→ **What you need to do**: Only one span belongs in the answer: the line holding "Open the iPad" through the last line of the entries below, retyped exactly.

→ **Stored data entries**:
════════
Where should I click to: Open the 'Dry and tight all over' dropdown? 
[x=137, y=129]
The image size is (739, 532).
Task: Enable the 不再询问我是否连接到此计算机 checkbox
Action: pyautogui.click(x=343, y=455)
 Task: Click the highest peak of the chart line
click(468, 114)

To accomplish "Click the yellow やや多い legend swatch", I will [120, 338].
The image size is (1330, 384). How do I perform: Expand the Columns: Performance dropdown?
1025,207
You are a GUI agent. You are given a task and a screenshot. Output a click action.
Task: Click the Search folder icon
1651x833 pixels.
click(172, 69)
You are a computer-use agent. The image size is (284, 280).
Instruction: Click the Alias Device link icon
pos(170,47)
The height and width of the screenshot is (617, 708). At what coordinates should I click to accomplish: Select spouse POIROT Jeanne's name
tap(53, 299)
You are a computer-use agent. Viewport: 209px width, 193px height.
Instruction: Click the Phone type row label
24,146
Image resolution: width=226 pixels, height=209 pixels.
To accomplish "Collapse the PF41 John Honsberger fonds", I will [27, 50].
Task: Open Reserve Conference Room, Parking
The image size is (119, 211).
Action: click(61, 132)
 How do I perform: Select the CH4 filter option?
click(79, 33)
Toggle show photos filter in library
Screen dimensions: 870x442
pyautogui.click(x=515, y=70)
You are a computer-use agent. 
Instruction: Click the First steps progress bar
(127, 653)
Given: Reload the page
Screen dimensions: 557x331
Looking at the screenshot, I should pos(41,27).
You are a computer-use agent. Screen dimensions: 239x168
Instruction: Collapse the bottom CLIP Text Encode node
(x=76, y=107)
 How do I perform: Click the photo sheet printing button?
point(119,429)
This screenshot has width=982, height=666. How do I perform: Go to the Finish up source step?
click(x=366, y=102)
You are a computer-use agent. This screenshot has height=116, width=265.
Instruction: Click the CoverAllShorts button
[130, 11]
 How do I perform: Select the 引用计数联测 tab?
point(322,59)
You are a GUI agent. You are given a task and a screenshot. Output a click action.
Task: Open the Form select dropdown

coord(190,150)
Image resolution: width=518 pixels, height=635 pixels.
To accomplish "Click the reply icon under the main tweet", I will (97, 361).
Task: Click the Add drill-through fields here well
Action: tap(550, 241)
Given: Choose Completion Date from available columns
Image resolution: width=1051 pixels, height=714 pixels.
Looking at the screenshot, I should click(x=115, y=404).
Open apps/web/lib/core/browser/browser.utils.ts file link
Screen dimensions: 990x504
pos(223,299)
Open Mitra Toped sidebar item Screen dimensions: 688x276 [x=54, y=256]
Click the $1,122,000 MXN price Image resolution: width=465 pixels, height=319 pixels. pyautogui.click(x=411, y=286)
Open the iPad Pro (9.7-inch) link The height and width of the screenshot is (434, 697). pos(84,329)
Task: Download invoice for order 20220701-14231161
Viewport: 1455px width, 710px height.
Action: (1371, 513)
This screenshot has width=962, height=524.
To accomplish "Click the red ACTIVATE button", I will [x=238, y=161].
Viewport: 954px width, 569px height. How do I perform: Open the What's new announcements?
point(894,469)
════════
→ **Response to the exercise**:
Open the iPad Pro (9.7-inch) link The height and width of the screenshot is (434, 697). pos(84,329)
Task: Download invoice for order 20220701-14231161
Viewport: 1455px width, 710px height.
Action: (1371, 513)
This screenshot has width=962, height=524.
To accomplish "Click the red ACTIVATE button", I will [x=238, y=161].
Viewport: 954px width, 569px height. How do I perform: Open the What's new announcements?
point(894,469)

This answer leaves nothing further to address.